## TRY IT
Given the entries that follow, write out exactly the lines starting at the one containing "This screenshot has width=1248, height=804." and ending at the one containing "The width and height of the screenshot is (898, 322).", both ends included, and only those.

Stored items
....

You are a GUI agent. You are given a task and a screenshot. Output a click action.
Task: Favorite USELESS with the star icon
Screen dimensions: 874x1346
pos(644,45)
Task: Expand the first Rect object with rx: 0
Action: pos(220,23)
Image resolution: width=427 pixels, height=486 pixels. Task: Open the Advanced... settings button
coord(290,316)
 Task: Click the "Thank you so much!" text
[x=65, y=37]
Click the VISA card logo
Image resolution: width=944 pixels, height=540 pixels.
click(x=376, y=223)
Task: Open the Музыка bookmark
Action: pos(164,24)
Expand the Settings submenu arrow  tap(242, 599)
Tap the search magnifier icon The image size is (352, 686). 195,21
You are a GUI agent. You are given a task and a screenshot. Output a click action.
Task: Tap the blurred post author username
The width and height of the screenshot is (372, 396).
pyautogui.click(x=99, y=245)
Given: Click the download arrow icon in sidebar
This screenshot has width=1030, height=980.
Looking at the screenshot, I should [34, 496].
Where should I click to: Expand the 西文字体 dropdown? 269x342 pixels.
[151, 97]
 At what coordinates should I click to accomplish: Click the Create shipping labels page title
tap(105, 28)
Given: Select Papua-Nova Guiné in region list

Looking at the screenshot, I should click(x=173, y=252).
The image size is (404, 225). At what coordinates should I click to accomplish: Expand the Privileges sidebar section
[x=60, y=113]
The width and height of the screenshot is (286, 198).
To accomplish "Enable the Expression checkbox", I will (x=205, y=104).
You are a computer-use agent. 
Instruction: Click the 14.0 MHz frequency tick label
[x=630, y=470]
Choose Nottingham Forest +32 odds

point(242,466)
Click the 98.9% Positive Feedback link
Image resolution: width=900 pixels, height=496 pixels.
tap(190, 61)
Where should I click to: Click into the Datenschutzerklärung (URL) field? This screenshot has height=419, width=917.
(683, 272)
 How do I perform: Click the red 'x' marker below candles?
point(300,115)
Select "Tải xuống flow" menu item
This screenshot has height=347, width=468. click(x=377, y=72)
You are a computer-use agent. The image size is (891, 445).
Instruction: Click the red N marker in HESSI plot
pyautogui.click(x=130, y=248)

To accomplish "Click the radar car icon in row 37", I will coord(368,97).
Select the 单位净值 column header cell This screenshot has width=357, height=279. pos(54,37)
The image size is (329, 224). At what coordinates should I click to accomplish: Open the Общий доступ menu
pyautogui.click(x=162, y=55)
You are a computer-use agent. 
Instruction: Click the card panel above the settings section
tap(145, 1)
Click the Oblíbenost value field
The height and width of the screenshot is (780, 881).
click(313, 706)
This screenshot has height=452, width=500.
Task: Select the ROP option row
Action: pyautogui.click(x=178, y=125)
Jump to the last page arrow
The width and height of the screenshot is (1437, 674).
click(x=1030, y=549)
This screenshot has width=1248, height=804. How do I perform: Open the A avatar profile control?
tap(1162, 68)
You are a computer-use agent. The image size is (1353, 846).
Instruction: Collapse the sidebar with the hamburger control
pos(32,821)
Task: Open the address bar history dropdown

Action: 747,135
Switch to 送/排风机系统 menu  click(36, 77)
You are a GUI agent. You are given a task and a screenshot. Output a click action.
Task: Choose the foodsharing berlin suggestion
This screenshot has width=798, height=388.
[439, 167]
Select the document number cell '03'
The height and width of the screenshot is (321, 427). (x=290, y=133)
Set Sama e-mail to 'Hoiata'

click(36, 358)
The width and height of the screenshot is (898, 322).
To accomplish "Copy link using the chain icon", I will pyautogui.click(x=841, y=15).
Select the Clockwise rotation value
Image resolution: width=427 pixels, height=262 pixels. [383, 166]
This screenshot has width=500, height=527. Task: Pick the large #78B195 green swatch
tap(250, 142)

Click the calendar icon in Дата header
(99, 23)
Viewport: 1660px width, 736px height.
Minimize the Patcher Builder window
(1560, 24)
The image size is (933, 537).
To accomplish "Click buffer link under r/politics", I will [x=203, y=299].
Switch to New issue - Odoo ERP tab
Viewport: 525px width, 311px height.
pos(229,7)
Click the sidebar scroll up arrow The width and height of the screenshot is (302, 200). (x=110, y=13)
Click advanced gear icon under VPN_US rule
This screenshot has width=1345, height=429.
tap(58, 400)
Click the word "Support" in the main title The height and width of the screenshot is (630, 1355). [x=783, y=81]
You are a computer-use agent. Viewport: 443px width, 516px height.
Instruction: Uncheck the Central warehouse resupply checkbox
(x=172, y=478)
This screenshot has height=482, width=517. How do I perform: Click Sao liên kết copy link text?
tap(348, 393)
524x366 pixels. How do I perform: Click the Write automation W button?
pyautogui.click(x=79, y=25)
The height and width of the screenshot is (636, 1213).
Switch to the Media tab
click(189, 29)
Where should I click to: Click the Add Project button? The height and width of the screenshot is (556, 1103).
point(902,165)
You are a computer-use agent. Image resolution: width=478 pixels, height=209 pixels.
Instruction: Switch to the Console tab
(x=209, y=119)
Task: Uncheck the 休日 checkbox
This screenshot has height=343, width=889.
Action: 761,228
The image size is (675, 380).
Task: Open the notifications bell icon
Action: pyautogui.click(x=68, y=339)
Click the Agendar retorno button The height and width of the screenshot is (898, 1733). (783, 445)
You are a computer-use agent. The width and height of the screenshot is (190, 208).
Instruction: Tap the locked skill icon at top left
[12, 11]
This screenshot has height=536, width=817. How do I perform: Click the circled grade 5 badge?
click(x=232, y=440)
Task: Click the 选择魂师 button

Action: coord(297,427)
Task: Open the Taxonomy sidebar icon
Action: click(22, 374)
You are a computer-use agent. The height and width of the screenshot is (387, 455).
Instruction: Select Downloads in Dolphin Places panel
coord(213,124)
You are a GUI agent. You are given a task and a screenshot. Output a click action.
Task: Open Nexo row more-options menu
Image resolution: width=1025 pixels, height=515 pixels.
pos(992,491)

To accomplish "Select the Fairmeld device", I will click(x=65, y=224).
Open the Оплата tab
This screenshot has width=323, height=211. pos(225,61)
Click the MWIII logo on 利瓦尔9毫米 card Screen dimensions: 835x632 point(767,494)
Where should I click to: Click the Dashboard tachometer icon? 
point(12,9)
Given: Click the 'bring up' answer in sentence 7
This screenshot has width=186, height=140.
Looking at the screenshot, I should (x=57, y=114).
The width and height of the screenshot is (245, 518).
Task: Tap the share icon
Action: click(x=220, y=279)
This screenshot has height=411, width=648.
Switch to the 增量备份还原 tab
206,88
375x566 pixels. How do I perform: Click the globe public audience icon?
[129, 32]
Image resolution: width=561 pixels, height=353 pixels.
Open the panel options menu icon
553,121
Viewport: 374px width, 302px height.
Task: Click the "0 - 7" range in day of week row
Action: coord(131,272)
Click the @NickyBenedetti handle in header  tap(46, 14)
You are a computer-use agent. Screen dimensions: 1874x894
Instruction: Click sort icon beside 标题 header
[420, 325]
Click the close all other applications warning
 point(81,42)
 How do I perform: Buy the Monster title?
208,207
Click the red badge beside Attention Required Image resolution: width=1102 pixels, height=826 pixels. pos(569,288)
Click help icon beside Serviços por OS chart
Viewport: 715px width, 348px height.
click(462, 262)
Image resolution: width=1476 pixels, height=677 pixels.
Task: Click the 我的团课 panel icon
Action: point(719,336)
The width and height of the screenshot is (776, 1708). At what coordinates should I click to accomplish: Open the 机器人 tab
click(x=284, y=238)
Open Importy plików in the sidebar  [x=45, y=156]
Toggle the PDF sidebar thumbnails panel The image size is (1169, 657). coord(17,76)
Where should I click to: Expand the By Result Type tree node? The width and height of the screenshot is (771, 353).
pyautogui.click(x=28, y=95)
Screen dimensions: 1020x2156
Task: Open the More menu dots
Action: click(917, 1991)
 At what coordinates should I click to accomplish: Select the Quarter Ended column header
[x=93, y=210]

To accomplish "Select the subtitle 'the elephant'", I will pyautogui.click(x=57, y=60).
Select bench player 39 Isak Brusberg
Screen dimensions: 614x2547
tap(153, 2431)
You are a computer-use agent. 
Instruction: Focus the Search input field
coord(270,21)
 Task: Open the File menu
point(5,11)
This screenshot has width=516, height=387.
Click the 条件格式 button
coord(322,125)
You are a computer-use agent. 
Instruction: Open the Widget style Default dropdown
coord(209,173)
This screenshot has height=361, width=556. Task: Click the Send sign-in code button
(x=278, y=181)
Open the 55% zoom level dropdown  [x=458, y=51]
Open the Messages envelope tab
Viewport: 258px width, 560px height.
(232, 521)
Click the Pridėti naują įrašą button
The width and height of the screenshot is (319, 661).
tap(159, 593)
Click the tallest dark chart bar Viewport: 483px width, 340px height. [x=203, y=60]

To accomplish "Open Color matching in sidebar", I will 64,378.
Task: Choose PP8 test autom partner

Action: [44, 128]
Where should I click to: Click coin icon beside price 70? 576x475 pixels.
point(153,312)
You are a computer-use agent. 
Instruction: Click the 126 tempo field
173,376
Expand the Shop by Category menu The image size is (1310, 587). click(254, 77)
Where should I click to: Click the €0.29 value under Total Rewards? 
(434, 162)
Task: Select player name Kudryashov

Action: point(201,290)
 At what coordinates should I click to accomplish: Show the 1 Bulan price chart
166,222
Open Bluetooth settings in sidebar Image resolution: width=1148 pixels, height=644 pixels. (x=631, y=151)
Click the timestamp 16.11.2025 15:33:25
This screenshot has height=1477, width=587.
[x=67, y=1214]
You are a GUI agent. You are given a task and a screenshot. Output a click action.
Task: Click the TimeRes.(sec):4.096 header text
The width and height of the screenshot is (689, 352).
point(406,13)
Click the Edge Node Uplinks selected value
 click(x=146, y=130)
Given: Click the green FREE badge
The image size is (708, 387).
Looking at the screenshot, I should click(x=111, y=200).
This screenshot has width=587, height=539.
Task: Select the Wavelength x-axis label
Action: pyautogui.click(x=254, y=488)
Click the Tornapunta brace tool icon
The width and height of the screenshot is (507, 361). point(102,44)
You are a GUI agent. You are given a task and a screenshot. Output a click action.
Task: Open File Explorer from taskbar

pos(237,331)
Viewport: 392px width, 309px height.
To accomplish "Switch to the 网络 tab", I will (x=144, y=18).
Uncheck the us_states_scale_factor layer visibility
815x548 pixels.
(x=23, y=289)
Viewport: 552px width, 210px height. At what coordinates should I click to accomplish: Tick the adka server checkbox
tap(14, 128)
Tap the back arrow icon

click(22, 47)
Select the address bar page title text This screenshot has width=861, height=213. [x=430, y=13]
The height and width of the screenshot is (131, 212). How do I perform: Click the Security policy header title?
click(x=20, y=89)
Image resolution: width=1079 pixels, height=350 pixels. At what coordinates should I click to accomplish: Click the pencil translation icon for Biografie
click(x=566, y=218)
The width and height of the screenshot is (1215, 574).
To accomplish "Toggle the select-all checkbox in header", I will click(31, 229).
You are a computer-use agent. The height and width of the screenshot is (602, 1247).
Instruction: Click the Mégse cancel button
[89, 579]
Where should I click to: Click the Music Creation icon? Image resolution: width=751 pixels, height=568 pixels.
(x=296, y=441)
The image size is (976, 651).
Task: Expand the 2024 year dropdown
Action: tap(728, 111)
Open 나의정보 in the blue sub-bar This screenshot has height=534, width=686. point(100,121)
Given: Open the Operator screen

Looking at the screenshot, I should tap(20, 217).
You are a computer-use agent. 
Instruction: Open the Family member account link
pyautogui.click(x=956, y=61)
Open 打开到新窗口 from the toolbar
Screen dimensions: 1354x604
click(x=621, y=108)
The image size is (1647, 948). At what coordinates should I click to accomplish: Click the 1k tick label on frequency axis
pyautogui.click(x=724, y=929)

....

## ANSWER TO THIS EXERCISE
This screenshot has width=1248, height=804. How do I perform: Open the A avatar profile control?
tap(1162, 68)
You are a computer-use agent. The image size is (1353, 846).
Instruction: Collapse the sidebar with the hamburger control
pos(32,821)
Task: Open the address bar history dropdown

Action: 747,135
Switch to 送/排风机系统 menu  click(36, 77)
You are a GUI agent. You are given a task and a screenshot. Output a click action.
Task: Choose the foodsharing berlin suggestion
This screenshot has width=798, height=388.
[439, 167]
Select the document number cell '03'
The height and width of the screenshot is (321, 427). (x=290, y=133)
Set Sama e-mail to 'Hoiata'

click(36, 358)
The width and height of the screenshot is (898, 322).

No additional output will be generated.